Melvin Summers’ face was still sticky with the beer Django had poured over him but he looked at his empty glass with bemusement. He thrust a hand into his trouser pocket and pulled out a bundle of notes.

‘S’okay, Melv, put your money away. It’s on the house.’ Django looked at Stevie. ‘What’s your poison?’

Stevie thought it might be nice to drown in a river of vodka or an ocean of gin, but she said, ‘I’m driving.’

‘Way things are, I doubt anyone’s bothering about the drink-driving laws and I know where Doris kept the champagne.’

‘She said she didn’t want anything, Django.’ The dentist’s voice was knotted with desperation. ‘Now piss off, please, and get me a beer, like the good man that you are.’

‘What did your last servant die of?’ Django said, but he sauntered towards the bar, looking like a man who could face anything, as long as he had a whisky in his hand.

Stevie wondered if she should wait for the drinks to arrive and lubricate the conversation, but the carriage clock on the mantelpiece chimed five. Time was draining away.

‘I’m sorry to dredge up painful memories, but like Django said, I’m looking into Fibrosyop, the doctors who treated Joy.’

Melvin Summers stared at her. He had handsome, symmetrical features beneath the blood and stubble, but his eyes held a recklessness that might not be entirely due to alcohol. Stevie wondered whether he would have been a happy family man if his daughter had lived, or if alcoholism and bitterness had always been lurking somewhere, ready to catch him out.

He asked, ‘Who are you representing? A rival drug firm?’

‘No one. Myself.’

‘Why?’

One of the crashed-out drinkers mumbled something in his sleep and turned over.

Stevie said, ‘I lost someone too.’

It was the answer she had given Django, and not quite a lie, but the taste of it was sour in her mouth.

Melvin Summers massaged his eyes with the heels of his hands.

‘Fuck, my brain hurts.’ He leant back in his chair and stared at her. ‘It won’t do you any good. They all back each other up.’

‘Who?’

‘The drug companies, the doctors, the money men.’

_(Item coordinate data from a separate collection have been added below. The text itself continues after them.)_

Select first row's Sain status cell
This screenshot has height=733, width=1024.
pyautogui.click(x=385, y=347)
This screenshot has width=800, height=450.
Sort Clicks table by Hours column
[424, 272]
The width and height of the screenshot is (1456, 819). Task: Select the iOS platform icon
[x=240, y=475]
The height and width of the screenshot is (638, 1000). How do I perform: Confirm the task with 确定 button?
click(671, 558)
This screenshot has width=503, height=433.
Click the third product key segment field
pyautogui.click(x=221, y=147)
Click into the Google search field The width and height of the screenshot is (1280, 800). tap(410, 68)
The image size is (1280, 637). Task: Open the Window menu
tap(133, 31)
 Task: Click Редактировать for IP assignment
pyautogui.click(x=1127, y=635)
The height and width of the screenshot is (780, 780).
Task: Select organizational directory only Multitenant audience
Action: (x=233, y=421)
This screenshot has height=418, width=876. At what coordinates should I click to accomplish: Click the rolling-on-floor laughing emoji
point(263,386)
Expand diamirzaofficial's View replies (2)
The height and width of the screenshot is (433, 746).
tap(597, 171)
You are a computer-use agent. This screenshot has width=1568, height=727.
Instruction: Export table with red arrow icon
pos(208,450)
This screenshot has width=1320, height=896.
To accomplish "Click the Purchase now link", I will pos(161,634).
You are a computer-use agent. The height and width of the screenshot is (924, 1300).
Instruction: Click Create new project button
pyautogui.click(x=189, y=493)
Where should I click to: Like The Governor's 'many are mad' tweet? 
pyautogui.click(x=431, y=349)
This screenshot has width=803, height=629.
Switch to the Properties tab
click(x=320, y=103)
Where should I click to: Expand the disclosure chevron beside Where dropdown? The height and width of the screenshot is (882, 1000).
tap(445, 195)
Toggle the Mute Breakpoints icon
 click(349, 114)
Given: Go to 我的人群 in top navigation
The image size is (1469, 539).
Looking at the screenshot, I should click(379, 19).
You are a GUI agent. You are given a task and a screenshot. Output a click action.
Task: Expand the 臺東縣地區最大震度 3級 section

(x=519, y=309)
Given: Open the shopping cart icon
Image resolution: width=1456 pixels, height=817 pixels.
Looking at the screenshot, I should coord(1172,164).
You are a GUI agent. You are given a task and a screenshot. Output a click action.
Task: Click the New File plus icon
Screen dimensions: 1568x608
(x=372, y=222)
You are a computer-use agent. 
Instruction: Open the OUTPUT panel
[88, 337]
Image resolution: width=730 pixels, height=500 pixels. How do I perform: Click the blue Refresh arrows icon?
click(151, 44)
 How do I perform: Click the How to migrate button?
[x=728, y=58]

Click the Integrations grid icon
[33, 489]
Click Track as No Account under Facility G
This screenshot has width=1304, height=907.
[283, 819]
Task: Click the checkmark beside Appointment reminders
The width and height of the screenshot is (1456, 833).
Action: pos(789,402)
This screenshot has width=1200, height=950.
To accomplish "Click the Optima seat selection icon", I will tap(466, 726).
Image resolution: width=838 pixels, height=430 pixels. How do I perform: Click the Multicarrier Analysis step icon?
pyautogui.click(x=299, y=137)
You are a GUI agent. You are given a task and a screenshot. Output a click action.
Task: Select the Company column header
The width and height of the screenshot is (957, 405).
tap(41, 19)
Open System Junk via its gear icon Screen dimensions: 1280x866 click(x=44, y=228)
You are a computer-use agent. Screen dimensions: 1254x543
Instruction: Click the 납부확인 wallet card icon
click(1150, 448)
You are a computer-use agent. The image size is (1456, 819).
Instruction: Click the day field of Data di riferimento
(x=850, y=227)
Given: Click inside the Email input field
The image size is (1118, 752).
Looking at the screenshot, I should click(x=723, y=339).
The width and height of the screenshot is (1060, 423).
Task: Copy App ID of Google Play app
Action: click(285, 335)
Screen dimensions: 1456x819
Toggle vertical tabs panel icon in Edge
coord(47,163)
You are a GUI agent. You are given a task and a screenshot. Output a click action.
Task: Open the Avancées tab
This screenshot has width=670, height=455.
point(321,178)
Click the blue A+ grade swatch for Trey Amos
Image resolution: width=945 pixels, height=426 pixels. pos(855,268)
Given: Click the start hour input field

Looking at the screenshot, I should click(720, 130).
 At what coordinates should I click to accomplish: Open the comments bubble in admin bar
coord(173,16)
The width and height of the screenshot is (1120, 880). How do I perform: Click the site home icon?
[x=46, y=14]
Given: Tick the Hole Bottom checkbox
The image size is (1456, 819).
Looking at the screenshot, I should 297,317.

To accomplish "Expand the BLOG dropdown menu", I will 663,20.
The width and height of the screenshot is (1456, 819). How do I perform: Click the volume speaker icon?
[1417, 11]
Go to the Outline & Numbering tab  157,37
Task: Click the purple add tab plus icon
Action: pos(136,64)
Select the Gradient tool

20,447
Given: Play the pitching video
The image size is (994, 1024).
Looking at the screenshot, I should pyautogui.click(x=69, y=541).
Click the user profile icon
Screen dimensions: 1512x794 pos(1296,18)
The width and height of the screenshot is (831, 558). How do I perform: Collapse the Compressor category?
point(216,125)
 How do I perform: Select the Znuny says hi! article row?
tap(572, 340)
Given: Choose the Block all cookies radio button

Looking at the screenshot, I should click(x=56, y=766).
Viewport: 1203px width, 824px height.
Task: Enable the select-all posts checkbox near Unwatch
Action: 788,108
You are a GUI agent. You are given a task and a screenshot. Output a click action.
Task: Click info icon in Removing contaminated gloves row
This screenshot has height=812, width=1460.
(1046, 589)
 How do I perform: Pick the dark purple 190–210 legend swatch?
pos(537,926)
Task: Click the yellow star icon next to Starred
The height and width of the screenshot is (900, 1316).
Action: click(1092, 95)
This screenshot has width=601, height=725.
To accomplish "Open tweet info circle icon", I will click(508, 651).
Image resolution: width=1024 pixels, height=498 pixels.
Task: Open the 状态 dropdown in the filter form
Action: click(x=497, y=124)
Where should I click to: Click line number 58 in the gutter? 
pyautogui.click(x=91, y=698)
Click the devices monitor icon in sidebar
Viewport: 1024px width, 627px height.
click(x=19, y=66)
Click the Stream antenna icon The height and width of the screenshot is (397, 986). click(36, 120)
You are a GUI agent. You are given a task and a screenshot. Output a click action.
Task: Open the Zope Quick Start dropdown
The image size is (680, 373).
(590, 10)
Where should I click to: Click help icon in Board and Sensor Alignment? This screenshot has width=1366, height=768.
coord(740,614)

Summers looked towards the door of the lounge and Stevie followed his gaze. In the bar beyond, a woman was dancing on her own. The woman raised her hands in the air and wiggled her fingertips, like someone miming rain. The dentist gave a deep sigh. ‘Django’s taking his time.’ He tapped his fingernails against the table in a restless military beat that turned into a clenched fist rapping against wood. Stevie bore it for as long as she could and then put a hand over his.

‘I need your help.’ Now that Melvin Summers’ fist had stopped its banging Stevie could hear the carriage clock ticking off the seconds, beneath the snores of the sleeping drinkers. ‘And I might be the only other person still interested in what happened to your daughter.’

‘What difference will it make now?’ Melvin Summers closed his eyes and Stevie thought she had lost him, but after a moment he opened them again. ‘I’m like the bloody ancient mariner. I’ve got one fucking story and a compulsion to ruin everyone’s day with it. Poor sod had a thirst on him too if I remember rightly.’

He looked again at the door connecting the bar to the lounge.

Stevie said, ‘Don’t worry about ruining my day. It’s already hit the skids.’

‘It’s early. There’s still time for things to get worse.’ Summers rapped his knuckles against the table again, and then settled back in his seat. ‘Parents of sick kids get to know parents of other sick kids. I guess in the old days you would have run into each other in waiting rooms, or maybe at support groups, if you could find the time to go to a support group, but these days the Internet connects us all.’ He spread out his hands, like a conductor getting ready to rouse the orchestra, and then slumped back in his chair again. ‘Joy wasn’t the only child the treatment didn’t help. She also wasn’t the only one who died while she was undergoing it. Okay, so Joy was ill, and there were no guarantees, I understood that, but children with cerebral palsy can live well into adulthood.’ Melvin Summers ran a hand through his hair. It flattened beneath his fingers and then sprang up into the same wild tangle as before. ‘After Joy died, I followed what happened to other children on the programme. The death rate was higher than in the general population of children with cerebral palsy, and the ones who did survive just didn’t improve, not in the way the research suggested they should have.’